• Exercise requirements
1. In the blog post about marketing, what does future business success depend on?
2. Continue the blog post about marketing from its last sentence.

--- Excerpted text ---

Marketing is like a Urinary Tract Infection
by Andrew Smith on 24/04/07 at 3:14 pm
3 comments
Check out Pete’s Weekly latest newsletter:
Your future business success depends on just one thing: how many people give you enough money in return for what you give them. Everything else is treading water.
When our businesses stumble we defend ourselves by blaming somebody, or something else. These are excuses, not the real problem.
The real problem is the simple fact that we do not have enough sales.
No matter what your product or service, your financial success depends on finding enough people prepared to give you enough money in return for what you’re offering. If you disagree with this, please close this email now, and get on with something important like filing, polishing the PHP on your new web engine, or counting the stock.
He goes on to explain why marketing is like a Urinary Tract Infection, and how joining the Business Warrior Community will teach you about marketing.
We pay our monthly fees to tap into that particularly resource, which is part of an all-round push to market the various companies and brands that we are involved with.
Do you think about marketing your business every day?
Andrew Smith is the pedantic systems guy behind Live Alchemy, a SA e-commerce company. Andrew writes for Ideate in an attempt to make the world a more efficient place. View more articles by Andrew Smith.

--- Records ---

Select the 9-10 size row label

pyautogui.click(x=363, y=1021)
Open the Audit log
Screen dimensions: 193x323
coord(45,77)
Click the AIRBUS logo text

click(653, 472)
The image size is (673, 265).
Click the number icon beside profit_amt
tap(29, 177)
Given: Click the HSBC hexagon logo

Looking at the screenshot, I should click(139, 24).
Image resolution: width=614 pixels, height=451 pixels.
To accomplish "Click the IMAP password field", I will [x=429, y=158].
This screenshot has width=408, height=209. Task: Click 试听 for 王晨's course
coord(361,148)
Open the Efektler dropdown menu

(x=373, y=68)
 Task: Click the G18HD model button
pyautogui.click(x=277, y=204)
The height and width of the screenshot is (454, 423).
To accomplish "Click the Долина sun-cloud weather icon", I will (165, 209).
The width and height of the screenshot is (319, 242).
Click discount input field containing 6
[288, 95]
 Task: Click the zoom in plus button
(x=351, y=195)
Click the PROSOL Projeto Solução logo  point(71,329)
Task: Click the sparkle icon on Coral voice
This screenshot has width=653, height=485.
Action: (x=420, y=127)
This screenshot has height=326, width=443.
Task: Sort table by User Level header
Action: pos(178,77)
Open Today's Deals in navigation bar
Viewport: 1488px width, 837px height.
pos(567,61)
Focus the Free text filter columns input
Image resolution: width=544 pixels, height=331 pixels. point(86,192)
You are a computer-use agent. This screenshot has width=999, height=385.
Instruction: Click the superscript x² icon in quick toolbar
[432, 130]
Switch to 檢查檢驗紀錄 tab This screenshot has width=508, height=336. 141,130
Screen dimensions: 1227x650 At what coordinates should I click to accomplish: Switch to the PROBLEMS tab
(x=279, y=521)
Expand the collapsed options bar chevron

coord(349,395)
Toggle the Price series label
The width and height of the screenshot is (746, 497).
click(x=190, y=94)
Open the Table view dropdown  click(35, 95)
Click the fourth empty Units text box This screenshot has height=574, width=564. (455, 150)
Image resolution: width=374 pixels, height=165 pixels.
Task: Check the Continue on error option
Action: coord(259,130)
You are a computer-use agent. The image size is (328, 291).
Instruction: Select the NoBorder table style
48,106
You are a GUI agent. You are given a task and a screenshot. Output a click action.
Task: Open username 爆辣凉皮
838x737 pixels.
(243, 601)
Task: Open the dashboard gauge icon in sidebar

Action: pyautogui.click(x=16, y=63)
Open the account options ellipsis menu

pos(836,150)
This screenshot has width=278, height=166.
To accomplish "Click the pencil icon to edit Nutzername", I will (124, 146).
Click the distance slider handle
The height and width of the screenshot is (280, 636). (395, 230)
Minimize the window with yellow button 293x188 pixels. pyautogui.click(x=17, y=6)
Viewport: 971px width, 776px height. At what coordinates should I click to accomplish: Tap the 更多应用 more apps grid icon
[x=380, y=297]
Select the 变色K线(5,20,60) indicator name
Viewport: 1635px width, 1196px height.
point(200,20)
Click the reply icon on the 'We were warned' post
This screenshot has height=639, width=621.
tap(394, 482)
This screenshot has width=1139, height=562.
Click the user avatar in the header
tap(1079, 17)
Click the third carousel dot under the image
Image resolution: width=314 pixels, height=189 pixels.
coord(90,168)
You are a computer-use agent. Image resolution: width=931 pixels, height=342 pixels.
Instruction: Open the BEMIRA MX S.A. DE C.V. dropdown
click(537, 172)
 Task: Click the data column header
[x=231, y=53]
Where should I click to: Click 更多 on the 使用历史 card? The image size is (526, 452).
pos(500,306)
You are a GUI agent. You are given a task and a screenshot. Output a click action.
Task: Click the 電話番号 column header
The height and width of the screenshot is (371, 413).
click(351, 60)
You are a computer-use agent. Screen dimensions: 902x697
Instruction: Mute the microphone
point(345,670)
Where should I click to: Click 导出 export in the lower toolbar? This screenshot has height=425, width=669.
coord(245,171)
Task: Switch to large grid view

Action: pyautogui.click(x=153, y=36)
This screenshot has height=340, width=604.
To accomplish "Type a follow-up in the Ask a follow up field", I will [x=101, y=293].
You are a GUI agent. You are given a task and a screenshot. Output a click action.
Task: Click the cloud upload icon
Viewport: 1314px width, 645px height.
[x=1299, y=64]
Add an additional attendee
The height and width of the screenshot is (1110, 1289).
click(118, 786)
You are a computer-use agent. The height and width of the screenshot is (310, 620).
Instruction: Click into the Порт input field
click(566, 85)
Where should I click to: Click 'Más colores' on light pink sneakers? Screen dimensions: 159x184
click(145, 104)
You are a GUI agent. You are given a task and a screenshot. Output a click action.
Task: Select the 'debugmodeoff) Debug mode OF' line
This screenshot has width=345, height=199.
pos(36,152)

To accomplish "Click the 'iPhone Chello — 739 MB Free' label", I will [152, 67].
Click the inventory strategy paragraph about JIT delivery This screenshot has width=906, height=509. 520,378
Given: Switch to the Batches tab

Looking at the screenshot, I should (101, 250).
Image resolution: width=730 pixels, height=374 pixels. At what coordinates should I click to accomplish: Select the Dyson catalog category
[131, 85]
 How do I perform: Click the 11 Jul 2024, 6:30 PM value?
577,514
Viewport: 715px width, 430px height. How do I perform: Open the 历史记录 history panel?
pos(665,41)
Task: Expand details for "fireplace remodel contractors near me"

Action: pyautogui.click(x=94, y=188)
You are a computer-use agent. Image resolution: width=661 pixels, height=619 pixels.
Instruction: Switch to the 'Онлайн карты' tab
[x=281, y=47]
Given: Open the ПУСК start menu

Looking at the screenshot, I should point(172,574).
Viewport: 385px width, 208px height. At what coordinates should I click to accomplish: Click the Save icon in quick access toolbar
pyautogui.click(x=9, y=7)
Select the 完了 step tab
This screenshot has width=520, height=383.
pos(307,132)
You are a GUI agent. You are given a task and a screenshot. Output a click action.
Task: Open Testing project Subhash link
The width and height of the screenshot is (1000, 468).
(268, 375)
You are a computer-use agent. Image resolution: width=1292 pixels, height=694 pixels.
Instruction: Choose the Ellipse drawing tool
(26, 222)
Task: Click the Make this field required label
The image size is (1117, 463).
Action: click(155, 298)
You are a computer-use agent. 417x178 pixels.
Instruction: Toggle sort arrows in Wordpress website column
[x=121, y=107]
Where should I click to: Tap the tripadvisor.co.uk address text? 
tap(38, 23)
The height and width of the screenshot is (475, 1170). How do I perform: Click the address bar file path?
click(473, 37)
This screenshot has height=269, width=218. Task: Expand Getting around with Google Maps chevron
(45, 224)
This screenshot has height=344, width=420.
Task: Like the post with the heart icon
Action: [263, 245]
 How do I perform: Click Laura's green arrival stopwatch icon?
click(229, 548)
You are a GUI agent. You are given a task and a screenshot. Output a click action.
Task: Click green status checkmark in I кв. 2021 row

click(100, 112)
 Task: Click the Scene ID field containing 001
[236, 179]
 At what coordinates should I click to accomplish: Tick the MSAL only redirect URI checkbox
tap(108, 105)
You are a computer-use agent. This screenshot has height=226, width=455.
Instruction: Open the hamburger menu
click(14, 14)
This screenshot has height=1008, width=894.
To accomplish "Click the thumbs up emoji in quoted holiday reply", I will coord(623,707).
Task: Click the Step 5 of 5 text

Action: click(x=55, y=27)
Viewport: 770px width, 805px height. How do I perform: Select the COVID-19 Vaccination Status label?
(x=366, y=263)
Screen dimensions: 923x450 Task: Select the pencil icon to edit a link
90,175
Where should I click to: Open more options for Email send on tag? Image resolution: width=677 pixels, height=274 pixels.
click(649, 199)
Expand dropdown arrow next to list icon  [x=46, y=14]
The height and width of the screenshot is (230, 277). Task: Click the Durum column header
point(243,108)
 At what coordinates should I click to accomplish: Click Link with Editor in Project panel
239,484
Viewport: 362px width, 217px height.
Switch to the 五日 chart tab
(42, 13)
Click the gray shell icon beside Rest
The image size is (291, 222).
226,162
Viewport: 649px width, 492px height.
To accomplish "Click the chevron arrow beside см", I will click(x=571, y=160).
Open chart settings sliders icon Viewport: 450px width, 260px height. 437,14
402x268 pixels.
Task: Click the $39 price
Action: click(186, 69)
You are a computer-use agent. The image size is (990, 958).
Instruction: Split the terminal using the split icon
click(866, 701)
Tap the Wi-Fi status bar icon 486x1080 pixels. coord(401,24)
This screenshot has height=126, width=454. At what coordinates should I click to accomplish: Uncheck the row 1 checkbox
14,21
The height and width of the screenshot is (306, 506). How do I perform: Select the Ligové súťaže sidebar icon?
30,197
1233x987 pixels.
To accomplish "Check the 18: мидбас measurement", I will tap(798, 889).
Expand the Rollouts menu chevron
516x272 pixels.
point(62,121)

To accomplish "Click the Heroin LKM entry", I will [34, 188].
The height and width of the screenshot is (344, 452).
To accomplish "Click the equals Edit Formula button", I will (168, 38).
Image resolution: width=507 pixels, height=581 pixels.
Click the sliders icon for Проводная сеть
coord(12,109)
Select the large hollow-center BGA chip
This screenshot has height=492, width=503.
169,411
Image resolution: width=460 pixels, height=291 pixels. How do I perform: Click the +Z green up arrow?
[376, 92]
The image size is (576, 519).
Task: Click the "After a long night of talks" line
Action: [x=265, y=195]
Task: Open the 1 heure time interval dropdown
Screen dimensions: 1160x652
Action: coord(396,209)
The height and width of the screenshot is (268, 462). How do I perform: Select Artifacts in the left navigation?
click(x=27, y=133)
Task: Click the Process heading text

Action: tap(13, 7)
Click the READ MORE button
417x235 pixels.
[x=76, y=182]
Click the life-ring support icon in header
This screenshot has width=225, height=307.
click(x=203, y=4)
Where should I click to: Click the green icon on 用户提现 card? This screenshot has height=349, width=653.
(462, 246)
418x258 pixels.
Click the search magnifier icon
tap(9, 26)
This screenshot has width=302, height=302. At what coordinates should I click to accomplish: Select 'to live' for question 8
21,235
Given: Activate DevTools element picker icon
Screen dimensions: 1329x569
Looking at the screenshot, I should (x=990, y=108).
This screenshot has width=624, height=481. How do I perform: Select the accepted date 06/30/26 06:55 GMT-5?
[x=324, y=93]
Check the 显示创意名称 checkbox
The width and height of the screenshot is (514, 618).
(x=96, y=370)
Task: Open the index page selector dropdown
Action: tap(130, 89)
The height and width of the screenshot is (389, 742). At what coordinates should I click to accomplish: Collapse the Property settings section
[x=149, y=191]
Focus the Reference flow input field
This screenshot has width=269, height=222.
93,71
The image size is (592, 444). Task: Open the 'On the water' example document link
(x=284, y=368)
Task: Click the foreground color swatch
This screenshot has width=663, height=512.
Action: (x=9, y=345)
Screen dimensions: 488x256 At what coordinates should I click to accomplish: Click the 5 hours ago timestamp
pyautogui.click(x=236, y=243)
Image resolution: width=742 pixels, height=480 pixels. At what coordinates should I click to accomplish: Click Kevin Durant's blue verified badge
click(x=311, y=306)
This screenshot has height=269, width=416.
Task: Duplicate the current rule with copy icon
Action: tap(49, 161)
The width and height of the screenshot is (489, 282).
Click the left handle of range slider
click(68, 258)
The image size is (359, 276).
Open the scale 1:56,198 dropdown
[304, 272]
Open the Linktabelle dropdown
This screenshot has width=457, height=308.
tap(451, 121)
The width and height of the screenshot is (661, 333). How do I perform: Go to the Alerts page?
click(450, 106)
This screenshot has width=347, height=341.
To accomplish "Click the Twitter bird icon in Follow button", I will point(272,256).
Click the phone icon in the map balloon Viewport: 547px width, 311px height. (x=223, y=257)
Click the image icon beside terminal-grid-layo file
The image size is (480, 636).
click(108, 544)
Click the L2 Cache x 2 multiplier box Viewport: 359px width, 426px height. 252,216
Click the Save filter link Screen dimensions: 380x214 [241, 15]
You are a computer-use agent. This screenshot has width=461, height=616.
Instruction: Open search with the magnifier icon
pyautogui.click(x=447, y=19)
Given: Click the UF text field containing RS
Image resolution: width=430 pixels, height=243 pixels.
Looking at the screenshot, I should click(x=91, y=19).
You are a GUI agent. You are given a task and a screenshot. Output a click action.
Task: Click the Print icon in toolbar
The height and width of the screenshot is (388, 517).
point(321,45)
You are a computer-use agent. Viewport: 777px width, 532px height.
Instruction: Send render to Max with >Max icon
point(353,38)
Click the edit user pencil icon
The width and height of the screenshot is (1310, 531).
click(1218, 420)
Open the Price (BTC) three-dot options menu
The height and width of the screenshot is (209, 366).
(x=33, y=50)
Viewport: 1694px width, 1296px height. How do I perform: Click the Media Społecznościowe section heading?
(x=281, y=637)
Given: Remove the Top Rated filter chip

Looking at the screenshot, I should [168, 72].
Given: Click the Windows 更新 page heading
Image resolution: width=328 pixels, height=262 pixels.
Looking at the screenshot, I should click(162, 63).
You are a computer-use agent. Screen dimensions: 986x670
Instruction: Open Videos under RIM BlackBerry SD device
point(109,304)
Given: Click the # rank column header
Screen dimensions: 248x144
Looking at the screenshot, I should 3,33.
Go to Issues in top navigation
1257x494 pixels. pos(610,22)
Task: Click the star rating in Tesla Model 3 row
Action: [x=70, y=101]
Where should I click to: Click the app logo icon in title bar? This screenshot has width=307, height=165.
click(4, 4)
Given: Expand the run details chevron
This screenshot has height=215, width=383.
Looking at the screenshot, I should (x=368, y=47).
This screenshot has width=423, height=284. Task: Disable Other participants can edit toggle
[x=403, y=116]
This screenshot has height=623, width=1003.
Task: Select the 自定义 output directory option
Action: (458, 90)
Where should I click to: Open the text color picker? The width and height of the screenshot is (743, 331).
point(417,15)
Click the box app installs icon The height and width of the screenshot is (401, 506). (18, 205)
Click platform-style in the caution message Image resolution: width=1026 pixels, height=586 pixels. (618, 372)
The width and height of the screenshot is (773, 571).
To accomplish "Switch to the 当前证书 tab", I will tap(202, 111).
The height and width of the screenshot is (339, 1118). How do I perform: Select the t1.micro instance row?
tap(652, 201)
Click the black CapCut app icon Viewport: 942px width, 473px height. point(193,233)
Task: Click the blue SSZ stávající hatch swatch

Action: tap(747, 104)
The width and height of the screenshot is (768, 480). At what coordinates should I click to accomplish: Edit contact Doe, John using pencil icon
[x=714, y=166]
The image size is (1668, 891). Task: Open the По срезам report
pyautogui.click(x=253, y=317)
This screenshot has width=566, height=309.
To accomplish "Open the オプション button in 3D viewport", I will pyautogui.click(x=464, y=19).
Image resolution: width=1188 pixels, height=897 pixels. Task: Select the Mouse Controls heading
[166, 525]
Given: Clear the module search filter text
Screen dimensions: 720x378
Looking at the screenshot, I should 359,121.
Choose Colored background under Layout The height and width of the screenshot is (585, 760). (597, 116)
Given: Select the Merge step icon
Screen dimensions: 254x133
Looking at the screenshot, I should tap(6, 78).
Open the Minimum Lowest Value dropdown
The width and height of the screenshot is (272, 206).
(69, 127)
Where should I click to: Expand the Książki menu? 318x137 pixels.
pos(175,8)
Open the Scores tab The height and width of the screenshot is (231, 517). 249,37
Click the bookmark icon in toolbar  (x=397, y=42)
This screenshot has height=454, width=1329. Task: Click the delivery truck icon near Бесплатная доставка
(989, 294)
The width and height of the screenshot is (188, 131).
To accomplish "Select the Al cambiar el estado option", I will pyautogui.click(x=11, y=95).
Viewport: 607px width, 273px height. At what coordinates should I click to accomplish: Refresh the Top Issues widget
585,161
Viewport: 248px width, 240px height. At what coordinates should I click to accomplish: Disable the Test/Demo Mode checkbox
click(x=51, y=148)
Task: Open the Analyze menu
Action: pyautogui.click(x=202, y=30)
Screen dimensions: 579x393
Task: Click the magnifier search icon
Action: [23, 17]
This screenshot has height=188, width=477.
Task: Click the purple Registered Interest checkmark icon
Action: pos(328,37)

---

• Responses by task
1. It depends on how many people give you enough money in return for what you give them.

2.
Stii
May 1st, 2007
I’m a subscriber to his newsletter. I do enjoy some of his articles. Some I don’t. Last year somewhere he was on about “email marketing” which was blatantly encouraging people to SPAM. Not cool Peter…
Andrew
May 1st, 2007
Agreed – everything you read must be filtered through your own sense of morals and not blindly followed because someone else said it was OK.
Peter Carruthers
May 6th, 2007
Hiya Stii
May I gently submit that I do not blatantly encourage folk to spam? I do encourage business owners to identify people facing problems that the business can solve – and use email to contact them.
You may be referring to an article I wrote where I mentioned that almost everything of value in our lives is the result of somebody spamming us – by way of an unsolicited email, phone call, letter, or fax. Of all of those – I prefer the email mechanism. (It’s eco-friendly, easily disposed of, does not require a long discussion, and is the least intrusive.)
I market ideas (and Business Warrior membership) to folk subscribed to the Petes Weekly list. If that’s spamming then I should probably hang up my hat and start gardening.